DATASET CONTENT section start

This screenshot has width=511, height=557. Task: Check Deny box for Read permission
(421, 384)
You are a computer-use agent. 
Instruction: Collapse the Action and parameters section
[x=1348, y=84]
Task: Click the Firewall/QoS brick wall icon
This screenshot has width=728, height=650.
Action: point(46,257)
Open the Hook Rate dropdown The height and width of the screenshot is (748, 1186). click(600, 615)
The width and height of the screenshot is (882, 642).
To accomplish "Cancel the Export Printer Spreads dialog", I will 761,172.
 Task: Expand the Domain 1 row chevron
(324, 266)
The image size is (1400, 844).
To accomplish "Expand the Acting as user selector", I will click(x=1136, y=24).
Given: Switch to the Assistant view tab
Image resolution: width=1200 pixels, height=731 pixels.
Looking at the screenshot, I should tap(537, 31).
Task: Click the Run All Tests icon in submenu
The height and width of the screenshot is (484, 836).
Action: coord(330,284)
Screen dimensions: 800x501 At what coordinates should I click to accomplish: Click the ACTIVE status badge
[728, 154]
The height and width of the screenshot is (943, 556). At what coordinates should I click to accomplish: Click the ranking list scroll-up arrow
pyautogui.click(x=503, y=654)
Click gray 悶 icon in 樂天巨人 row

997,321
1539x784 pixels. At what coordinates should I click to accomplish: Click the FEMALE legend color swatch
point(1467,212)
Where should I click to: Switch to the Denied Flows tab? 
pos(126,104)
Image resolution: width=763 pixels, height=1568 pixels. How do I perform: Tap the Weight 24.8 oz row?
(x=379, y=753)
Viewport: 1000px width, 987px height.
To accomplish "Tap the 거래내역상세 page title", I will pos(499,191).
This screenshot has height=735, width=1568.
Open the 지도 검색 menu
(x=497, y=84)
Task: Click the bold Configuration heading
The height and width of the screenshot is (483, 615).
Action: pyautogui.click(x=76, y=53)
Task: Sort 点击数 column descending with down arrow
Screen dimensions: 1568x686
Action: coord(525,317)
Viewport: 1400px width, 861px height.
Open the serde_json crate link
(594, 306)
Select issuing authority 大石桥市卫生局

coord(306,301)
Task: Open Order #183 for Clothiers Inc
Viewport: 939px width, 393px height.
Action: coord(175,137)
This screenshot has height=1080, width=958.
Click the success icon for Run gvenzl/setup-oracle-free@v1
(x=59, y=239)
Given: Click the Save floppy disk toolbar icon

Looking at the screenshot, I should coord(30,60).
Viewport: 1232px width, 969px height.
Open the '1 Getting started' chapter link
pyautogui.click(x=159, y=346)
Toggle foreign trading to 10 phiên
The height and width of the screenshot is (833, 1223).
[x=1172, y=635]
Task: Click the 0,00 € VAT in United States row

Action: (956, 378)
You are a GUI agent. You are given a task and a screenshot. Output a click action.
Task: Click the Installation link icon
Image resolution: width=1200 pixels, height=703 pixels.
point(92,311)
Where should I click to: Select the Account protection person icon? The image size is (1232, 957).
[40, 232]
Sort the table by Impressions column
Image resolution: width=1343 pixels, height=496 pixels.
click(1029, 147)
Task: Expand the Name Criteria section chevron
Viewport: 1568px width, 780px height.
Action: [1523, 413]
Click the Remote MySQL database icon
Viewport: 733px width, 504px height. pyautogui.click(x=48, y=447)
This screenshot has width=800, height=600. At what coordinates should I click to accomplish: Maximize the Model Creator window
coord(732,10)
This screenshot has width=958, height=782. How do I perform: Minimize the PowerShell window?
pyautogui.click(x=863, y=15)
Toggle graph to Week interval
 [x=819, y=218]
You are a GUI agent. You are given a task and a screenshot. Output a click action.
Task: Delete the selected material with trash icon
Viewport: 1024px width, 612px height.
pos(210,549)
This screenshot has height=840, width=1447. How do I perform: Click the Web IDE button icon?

DATASET CONTENT section end

• _TASK DESCRIPTION_: For this task, print the records again exactly as they appear.

• _EXPECTED ANSWER_:
This screenshot has width=511, height=557. Task: Check Deny box for Read permission
(421, 384)
You are a computer-use agent. 
Instruction: Collapse the Action and parameters section
[x=1348, y=84]
Task: Click the Firewall/QoS brick wall icon
This screenshot has width=728, height=650.
Action: point(46,257)
Open the Hook Rate dropdown The height and width of the screenshot is (748, 1186). click(600, 615)
The width and height of the screenshot is (882, 642).
To accomplish "Cancel the Export Printer Spreads dialog", I will 761,172.
 Task: Expand the Domain 1 row chevron
(324, 266)
The image size is (1400, 844).
To accomplish "Expand the Acting as user selector", I will click(x=1136, y=24).
Given: Switch to the Assistant view tab
Image resolution: width=1200 pixels, height=731 pixels.
Looking at the screenshot, I should tap(537, 31).
Task: Click the Run All Tests icon in submenu
The height and width of the screenshot is (484, 836).
Action: coord(330,284)
Screen dimensions: 800x501 At what coordinates should I click to accomplish: Click the ACTIVE status badge
[728, 154]
The height and width of the screenshot is (943, 556). At what coordinates should I click to accomplish: Click the ranking list scroll-up arrow
pyautogui.click(x=503, y=654)
Click gray 悶 icon in 樂天巨人 row

997,321
1539x784 pixels. At what coordinates should I click to accomplish: Click the FEMALE legend color swatch
point(1467,212)
Where should I click to: Switch to the Denied Flows tab? 
pos(126,104)
Image resolution: width=763 pixels, height=1568 pixels. How do I perform: Tap the Weight 24.8 oz row?
(x=379, y=753)
Viewport: 1000px width, 987px height.
To accomplish "Tap the 거래내역상세 page title", I will pos(499,191).
This screenshot has height=735, width=1568.
Open the 지도 검색 menu
(x=497, y=84)
Task: Click the bold Configuration heading
The height and width of the screenshot is (483, 615).
Action: pyautogui.click(x=76, y=53)
Task: Sort 点击数 column descending with down arrow
Screen dimensions: 1568x686
Action: coord(525,317)
Viewport: 1400px width, 861px height.
Open the serde_json crate link
(594, 306)
Select issuing authority 大石桥市卫生局

coord(306,301)
Task: Open Order #183 for Clothiers Inc
Viewport: 939px width, 393px height.
Action: coord(175,137)
This screenshot has height=1080, width=958.
Click the success icon for Run gvenzl/setup-oracle-free@v1
(x=59, y=239)
Given: Click the Save floppy disk toolbar icon

Looking at the screenshot, I should coord(30,60).
Viewport: 1232px width, 969px height.
Open the '1 Getting started' chapter link
pyautogui.click(x=159, y=346)
Toggle foreign trading to 10 phiên
The height and width of the screenshot is (833, 1223).
[x=1172, y=635]
Task: Click the 0,00 € VAT in United States row

Action: (956, 378)
You are a GUI agent. You are given a task and a screenshot. Output a click action.
Task: Click the Installation link icon
Image resolution: width=1200 pixels, height=703 pixels.
point(92,311)
Where should I click to: Select the Account protection person icon? The image size is (1232, 957).
[40, 232]
Sort the table by Impressions column
Image resolution: width=1343 pixels, height=496 pixels.
click(1029, 147)
Task: Expand the Name Criteria section chevron
Viewport: 1568px width, 780px height.
Action: [1523, 413]
Click the Remote MySQL database icon
Viewport: 733px width, 504px height. pyautogui.click(x=48, y=447)
This screenshot has width=800, height=600. At what coordinates should I click to accomplish: Maximize the Model Creator window
coord(732,10)
This screenshot has width=958, height=782. How do I perform: Minimize the PowerShell window?
pyautogui.click(x=863, y=15)
Toggle graph to Week interval
 [x=819, y=218]
You are a GUI agent. You are given a task and a screenshot. Output a click action.
Task: Delete the selected material with trash icon
Viewport: 1024px width, 612px height.
pos(210,549)
This screenshot has height=840, width=1447. How do I perform: Click the Web IDE button icon?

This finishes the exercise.